Seitdem die Europäische Union in ihrer „Globalen Strategie für die Außen- und Sicherheitspolitik“ im Jahr 2016 erstmals explizit das Ziel äußerte, strategische Autonomie anzustreben, mangelte es in den letzten Jahren nicht an Lackmustests für diesen Vorsatz: Der europäische Rettungsversuch des Iran-Abkommens nach dem unilateralen Ausstieg der Regierung Donald Trumps oder die Frage, wie die EU nach dem US-Austritt das Pariser Klimaabkommen wiederbeleben könne, haben eine rege Debatte angestoßen. Es geht um die Grenzen europäischer Soft Power und Optionen für eine militärisch unterfütterte Rolle als Sicherheitsgarant in der eigenen Nachbarschaft. Die EU solle die Sprache der Macht lernen, so Außenbeauftragter Josep Borrell im Oktober 2019, während zeitgleich infolge des türkischen Einmarsches in die syrischen Kurdengebiete die Spannungen zwischen den NATO-Verbündeten USA und Türkei zunahmen und die Bedeutung von Großmachtrivalitäten im regionalen Gefüge vor Europas Haustür untermalten.

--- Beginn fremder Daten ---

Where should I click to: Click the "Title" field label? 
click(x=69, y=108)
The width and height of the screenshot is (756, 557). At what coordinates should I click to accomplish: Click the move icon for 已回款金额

In diesem Feld gilt es, Perspektiven auf die globale Rolle der EU zu diskutieren. Wie unabhängig können und sollten sich die Europäer vom Partner USA machen, wie sich in strategisch wichtigen Weltregionen wie Nahost oder dem Indopazifik positionieren? Zentral geht es dabei um die Positionierung der Europäischen Union gegenüber China. Zwischen den Vorstößen des französischen Präsidenten Emmanuel Macron, der strategische Autonomie auch militärisch denkt, und der auch unter dem neuen Präsidenten Joe Biden unveränderten Erwartung, Europa solle seine eigene Sicherheit stärker selbst in die Hand nehmen, beleuchteten wir aktuelle Handlungsoptionen. Vor dem Lichte einer zu hinterfragenden multilateralen Ausrichtung Joe Bidens sprachen wir auch über Perspektiven für eine neue deutsche Außenpolitik nach der Koalitionsbildung: Welcher Aufbruch der EU kann mit einer möglichen Ampelkoalition gelingen, wie hält sie es mit der strategischen Autonomie Europas?
Gäste:
Prof. Dr. Gisela Müller-Brandeck-Bocquet
Inhaberin der Professur für Europaforschung und Internationale Beziehungen an der Julius-Maximilians-Universität Würzburg
Dr. Andrew B. Denison
Direktor von Transatlantic Networks
Moderation:
Martin Wagner
Hörfunkdirektor des Bayerischen Rundfunks (2014−2020)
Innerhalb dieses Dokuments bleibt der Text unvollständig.